Né muta la situazione alla luce delle disposizioni contenute nel d. lgs 3.4.2006 n. 152.

Anche l’art. 269 comma 1 espressamente menziona, infatti, (cosi evitando anche i rilievi che avevano in passato accompagnato la scelta di consentire in via amministrativa la riduzione del campo di applicazione del d. lgs 203/88) i casi in cui l’autorizzazione non è necessaria richiamando I’art. 267 comma 3 (secondo cui l’autorizzazione integrata ambientale sostituisce l’autorizzazione alle emissioni); i commi 14 (impianti di combustione e gruppi elettrogeni di limitata potenza termica, impianti di combustione connessi all’attività di stoccaggio dei prodotti petroliferi anch’essi di limitata potenza termica e funzionanti per meno di 2000 ore annue, impianti di emergenza e di sicurezza, laboratori di analisi e ricerca, impianti pilota per prove, ricerche, sperimentazioni, individuazione di prototipi, purchè le emissioni non riguardino sostanze cancerogene, tossiche, ecc.) e 16 (impianti di depositi di olii minerali) dello stesso art. 269; ed, infine, 1’art. 272 comma 5 (che richiama gli impianti e le attività elencati nella parte 1 dell’allegato IV alla parte quinta).

Inoltre l’art. 272 pur contemplando, al comma 2, la possibilità di autorizzazioni generali per specifiche categorie di impianti, ne condiziona tuttavia l’efficacia ad una domanda di adesione da parte del gestore degli impianti.

* * *

COSA FARE >> Nel testo sull'autorizzazione alle emissioni, a quale condizione l'art. 272 subordina l'efficacia delle autorizzazioni generali previste al comma 2?

ESTRATTO DEL DATASET >>
* * *

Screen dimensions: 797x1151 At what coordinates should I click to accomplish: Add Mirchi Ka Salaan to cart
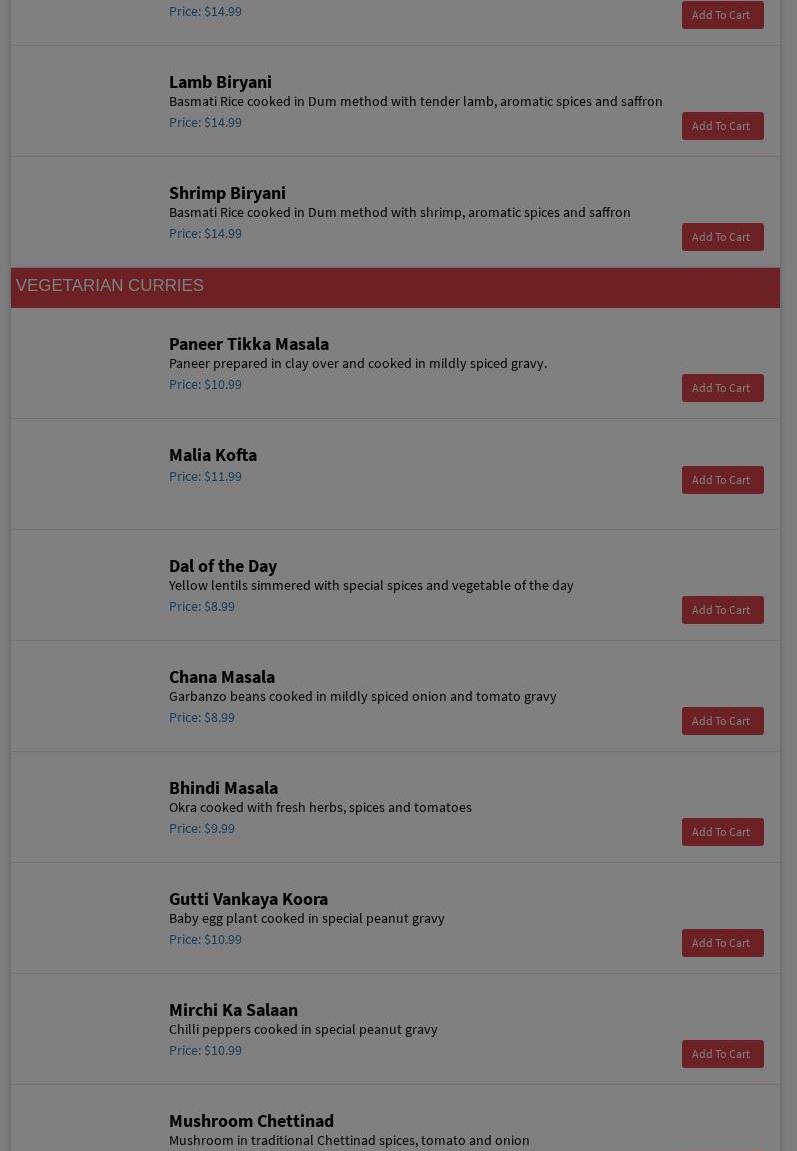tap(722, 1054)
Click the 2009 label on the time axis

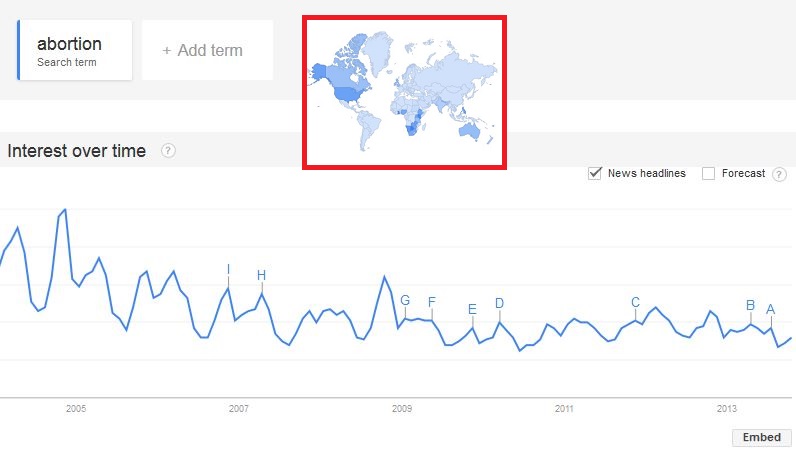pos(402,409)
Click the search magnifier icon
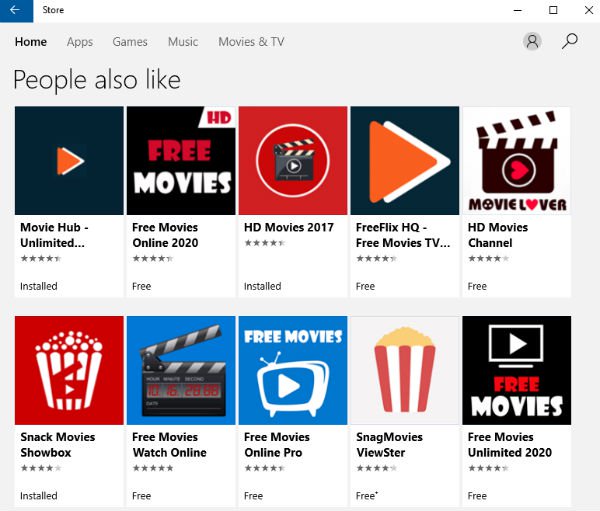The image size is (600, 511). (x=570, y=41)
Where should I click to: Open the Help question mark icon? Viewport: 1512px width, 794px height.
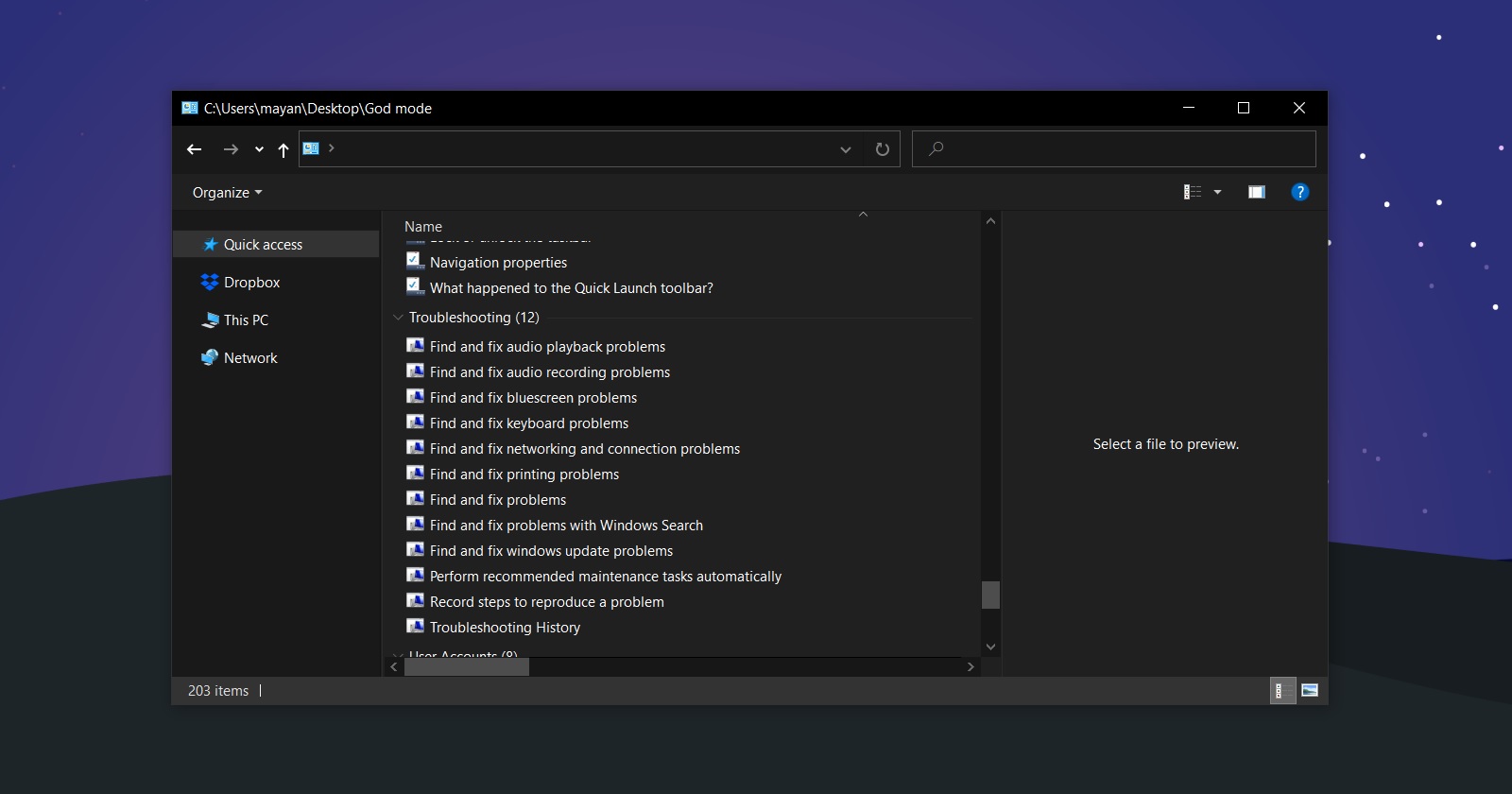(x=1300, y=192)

* * *

RISULTATO DELL'ESERCIZIO >> A una domanda di adesione da parte del gestore degli impianti.